**ВЫБРАННЫЙ ОТРЫВОК**
────────────────

Его переход на «ты» не резанул ухо, не вызвал в душе протеста, но сама я сокращать дистанцию не собиралась:

— Ну и слава богу, поздравляю вас. Давайте спать — вот-вот уже светать начнет.

Я постелила Алексею внизу, в гостевой комнате, сама поднялась наверх, в спальню.

Утро было заполнено привычной кутерьмой: я собиралась на работу, Даша — в школу. Про то, что у меня в гостевой спит Алексей, я начисто забыла. Вспомнила, когда уже завела двигатель. Побежала обратно в дом:

— Галина Ивановна, там у нас человек спит, так что вы не пугайтесь и накормите его завтраком, когда встанет.

— Спасибо, что предупредила, — няня склонилась в шутливом поклоне. — А то бы мы тут с Пашей перепугались до смерти.

Опасения няни насчет Паши оказались напрасными. В первую же минуту между ним и Алексеем случилась какая-то «химия».

────────────────

**ФРАГМЕНТ ДАННЫХ**
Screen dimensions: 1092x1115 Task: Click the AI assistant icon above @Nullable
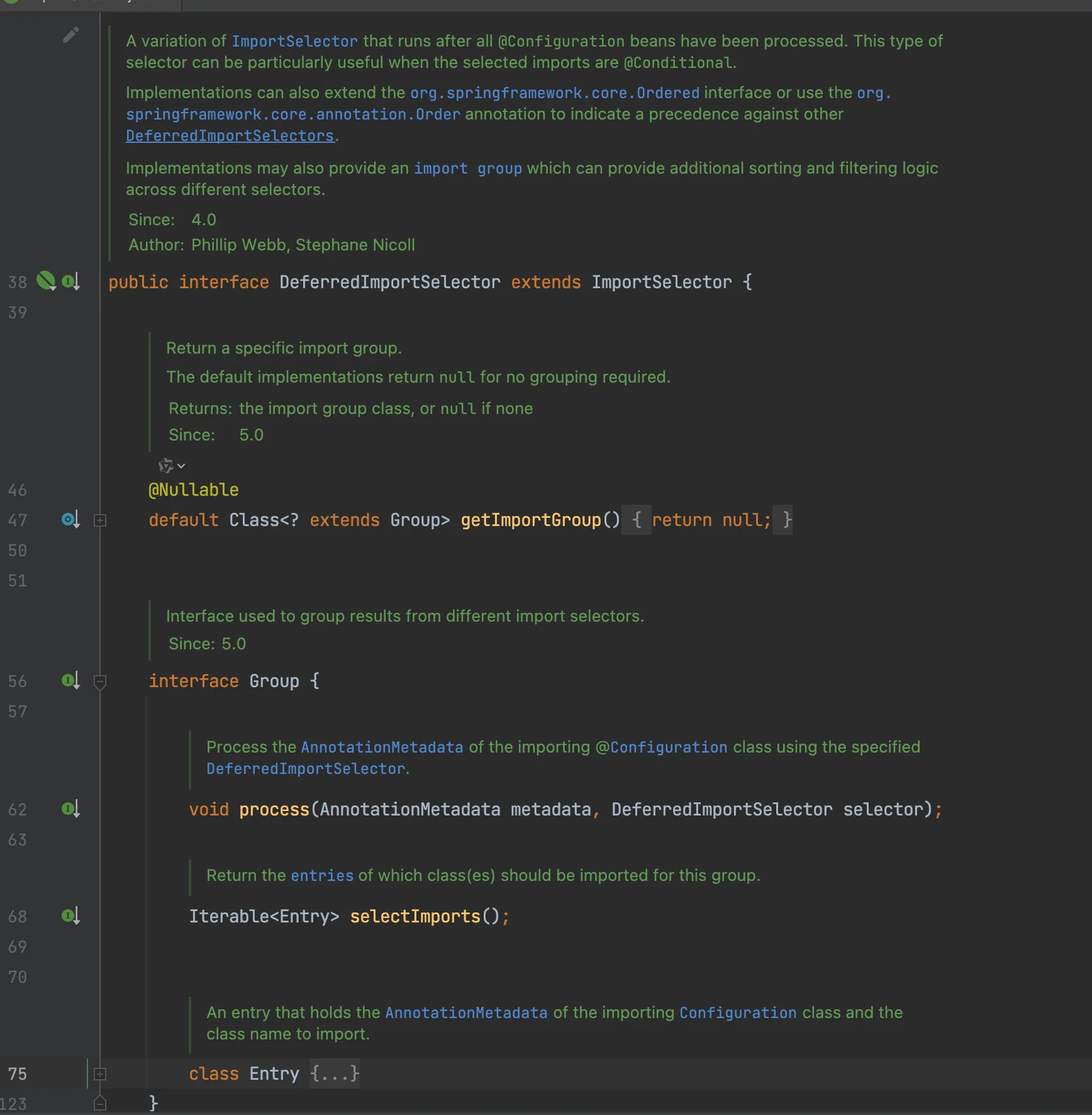coord(165,466)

────────────────

**ЧТО СДЕЛАТЬ**
Где в отрывке Алексею постелили спать? Отвечайте только по отрывку, список не используйте.

**ПИСЬМЕННЫЙ ОТВЕТ**
Внизу, в гостевой комнате.